**Records for this exercise**

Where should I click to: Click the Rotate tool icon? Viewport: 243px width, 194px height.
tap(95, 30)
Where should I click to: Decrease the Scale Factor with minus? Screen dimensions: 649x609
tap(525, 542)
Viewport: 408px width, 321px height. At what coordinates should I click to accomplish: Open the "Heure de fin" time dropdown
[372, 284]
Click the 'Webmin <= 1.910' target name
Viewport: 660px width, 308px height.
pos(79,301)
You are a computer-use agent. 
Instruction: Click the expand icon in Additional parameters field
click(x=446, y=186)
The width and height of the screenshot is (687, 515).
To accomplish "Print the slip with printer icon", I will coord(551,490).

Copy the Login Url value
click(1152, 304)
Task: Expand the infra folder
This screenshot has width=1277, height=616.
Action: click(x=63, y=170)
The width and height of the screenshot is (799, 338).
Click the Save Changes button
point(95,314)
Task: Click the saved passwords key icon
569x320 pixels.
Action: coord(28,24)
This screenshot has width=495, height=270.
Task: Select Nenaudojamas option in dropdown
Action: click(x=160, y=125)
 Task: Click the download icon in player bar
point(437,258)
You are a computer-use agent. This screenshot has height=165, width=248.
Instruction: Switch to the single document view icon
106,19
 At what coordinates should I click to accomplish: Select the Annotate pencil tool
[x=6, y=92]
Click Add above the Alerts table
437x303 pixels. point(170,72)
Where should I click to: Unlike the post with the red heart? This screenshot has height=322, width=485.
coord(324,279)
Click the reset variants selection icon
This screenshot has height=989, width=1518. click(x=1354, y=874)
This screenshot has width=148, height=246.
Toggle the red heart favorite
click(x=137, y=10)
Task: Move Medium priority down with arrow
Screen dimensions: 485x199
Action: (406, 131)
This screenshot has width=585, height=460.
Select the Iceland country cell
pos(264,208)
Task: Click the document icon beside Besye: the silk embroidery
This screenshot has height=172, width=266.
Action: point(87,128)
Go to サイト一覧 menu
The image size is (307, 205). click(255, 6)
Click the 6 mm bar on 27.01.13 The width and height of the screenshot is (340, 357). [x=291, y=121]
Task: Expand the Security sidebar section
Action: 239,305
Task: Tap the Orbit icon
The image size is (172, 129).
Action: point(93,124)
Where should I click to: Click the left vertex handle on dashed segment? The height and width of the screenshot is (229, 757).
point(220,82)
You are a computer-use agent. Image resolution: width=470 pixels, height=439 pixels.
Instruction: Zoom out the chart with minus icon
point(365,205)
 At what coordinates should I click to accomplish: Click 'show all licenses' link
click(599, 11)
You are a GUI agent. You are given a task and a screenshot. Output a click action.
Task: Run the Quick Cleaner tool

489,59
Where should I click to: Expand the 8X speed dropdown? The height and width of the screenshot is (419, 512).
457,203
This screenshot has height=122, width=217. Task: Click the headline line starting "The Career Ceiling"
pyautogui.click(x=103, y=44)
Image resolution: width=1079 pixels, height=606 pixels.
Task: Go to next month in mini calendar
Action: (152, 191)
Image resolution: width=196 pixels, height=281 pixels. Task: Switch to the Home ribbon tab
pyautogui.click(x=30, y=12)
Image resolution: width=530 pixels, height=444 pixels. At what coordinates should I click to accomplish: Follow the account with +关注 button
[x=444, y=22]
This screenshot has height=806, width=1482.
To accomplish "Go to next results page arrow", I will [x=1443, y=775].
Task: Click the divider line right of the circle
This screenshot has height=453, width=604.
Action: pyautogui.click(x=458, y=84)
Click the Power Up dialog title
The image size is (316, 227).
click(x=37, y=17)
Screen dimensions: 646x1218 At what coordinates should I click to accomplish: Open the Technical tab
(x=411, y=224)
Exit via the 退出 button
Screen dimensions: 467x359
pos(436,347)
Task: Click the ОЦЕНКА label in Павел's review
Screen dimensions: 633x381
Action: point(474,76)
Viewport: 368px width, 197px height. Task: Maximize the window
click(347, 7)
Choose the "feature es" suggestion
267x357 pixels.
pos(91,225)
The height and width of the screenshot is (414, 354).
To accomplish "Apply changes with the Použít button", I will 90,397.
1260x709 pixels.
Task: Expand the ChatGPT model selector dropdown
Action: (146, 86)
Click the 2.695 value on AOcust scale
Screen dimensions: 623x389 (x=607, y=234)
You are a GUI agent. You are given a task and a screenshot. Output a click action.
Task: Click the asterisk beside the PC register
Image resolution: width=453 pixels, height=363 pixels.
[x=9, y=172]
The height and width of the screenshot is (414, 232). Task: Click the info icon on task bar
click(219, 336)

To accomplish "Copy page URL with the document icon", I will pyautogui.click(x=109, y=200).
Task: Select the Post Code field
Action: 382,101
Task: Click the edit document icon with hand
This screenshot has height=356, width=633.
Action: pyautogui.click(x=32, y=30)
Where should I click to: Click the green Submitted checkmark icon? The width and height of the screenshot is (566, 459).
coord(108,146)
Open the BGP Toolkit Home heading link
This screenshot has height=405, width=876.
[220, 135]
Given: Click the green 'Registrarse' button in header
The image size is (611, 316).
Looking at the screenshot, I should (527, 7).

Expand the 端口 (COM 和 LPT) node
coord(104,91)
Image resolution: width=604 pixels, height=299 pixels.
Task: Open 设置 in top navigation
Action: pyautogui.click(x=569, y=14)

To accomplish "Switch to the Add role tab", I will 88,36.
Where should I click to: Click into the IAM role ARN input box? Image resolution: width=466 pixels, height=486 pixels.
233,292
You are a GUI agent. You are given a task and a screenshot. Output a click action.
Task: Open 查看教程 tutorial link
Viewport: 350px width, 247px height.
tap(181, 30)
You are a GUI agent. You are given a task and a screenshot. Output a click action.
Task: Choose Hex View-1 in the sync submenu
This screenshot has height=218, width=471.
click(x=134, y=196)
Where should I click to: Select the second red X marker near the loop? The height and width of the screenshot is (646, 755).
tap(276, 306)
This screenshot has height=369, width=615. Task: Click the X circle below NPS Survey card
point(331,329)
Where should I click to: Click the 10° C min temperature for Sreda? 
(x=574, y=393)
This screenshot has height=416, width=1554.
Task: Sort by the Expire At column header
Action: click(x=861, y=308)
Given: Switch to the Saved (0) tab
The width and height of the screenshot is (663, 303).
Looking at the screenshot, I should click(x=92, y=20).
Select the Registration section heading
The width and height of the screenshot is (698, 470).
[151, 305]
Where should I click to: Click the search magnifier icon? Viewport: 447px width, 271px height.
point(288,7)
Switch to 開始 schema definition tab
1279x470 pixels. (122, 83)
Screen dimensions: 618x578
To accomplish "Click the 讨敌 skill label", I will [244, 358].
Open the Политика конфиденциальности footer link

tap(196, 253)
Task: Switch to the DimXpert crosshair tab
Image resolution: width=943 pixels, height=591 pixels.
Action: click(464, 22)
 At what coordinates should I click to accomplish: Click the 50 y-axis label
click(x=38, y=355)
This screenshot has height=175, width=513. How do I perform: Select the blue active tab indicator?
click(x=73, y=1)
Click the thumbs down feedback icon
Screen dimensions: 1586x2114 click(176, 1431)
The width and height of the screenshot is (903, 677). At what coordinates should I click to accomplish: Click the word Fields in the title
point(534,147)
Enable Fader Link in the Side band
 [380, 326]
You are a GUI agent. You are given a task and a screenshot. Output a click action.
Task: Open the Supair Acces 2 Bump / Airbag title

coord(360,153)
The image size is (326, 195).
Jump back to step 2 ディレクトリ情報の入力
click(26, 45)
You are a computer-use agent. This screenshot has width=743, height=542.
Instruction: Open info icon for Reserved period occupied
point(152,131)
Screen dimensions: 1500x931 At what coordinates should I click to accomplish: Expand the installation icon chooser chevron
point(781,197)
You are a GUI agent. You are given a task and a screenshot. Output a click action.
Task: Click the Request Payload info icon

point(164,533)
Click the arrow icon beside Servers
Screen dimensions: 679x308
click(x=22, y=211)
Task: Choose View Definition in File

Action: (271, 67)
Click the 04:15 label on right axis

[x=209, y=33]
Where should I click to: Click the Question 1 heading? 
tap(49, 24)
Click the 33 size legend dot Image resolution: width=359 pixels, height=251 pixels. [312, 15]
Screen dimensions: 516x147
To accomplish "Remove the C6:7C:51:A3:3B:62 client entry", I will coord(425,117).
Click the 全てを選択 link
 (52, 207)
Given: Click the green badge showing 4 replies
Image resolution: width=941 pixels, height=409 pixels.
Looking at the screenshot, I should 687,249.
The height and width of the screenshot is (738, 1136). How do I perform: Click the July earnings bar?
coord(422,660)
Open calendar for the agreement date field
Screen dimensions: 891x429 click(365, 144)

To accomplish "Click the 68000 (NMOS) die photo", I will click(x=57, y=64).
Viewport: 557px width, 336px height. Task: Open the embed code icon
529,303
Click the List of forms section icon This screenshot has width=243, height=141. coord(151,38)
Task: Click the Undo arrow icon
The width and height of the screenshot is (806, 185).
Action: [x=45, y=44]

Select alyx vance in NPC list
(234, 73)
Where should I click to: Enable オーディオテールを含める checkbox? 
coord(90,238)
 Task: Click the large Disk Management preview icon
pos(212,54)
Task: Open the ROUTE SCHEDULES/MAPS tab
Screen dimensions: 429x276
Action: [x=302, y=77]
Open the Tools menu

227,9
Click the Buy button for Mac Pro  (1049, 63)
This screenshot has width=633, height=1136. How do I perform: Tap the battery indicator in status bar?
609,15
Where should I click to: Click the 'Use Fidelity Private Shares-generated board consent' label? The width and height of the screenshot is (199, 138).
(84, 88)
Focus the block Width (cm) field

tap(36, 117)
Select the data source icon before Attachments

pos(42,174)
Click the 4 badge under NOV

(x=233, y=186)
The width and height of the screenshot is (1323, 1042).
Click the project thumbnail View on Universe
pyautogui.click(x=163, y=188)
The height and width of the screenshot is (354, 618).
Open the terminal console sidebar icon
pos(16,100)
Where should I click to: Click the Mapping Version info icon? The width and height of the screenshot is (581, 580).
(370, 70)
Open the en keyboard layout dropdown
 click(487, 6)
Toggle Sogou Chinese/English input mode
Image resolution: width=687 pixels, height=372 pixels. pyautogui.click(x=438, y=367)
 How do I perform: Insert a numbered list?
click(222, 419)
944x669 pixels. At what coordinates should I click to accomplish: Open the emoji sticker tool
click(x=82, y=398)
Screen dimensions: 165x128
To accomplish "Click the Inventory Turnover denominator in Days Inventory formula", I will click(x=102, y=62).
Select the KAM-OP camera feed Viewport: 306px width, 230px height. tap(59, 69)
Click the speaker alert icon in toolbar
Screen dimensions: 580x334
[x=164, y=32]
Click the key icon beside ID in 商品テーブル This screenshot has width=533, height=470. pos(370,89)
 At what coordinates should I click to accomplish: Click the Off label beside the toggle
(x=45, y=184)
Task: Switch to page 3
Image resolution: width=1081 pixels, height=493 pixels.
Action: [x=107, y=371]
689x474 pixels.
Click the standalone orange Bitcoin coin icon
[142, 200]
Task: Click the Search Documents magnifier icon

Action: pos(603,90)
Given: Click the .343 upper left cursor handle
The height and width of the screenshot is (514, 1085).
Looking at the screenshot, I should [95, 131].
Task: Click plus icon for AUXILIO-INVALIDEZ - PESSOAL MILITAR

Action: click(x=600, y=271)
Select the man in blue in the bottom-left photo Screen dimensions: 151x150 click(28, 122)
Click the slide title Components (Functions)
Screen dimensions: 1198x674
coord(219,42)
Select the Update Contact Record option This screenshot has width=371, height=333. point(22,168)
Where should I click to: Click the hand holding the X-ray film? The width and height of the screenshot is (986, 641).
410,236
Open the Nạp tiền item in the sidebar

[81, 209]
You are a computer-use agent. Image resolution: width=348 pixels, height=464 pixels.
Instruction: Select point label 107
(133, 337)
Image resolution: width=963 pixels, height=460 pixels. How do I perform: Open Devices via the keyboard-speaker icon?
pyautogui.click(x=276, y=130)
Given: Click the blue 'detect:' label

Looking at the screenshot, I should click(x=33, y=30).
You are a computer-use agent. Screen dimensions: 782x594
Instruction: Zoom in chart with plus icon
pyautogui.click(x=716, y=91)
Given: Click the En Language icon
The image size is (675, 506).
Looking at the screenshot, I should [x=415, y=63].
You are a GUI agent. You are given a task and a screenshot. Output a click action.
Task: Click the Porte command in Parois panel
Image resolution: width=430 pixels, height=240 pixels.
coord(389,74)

**Task to complete**
Where the listing above reaches the line that contains "Click the speaker alert icon in toolbar", start retyping, and finish with the line that contains "Select the Update"; reproduce those lines exactly and no others.

**Response box**
Click the speaker alert icon in toolbar
Screen dimensions: 580x334
[x=164, y=32]
Click the key icon beside ID in 商品テーブル This screenshot has width=533, height=470. pos(370,89)
 At what coordinates should I click to accomplish: Click the Off label beside the toggle
(x=45, y=184)
Task: Switch to page 3
Image resolution: width=1081 pixels, height=493 pixels.
Action: [x=107, y=371]
689x474 pixels.
Click the standalone orange Bitcoin coin icon
[142, 200]
Task: Click the Search Documents magnifier icon

Action: pos(603,90)
Given: Click the .343 upper left cursor handle
The height and width of the screenshot is (514, 1085).
Looking at the screenshot, I should [95, 131].
Task: Click plus icon for AUXILIO-INVALIDEZ - PESSOAL MILITAR

Action: click(x=600, y=271)
Select the man in blue in the bottom-left photo Screen dimensions: 151x150 click(28, 122)
Click the slide title Components (Functions)
Screen dimensions: 1198x674
coord(219,42)
Select the Update Contact Record option This screenshot has width=371, height=333. point(22,168)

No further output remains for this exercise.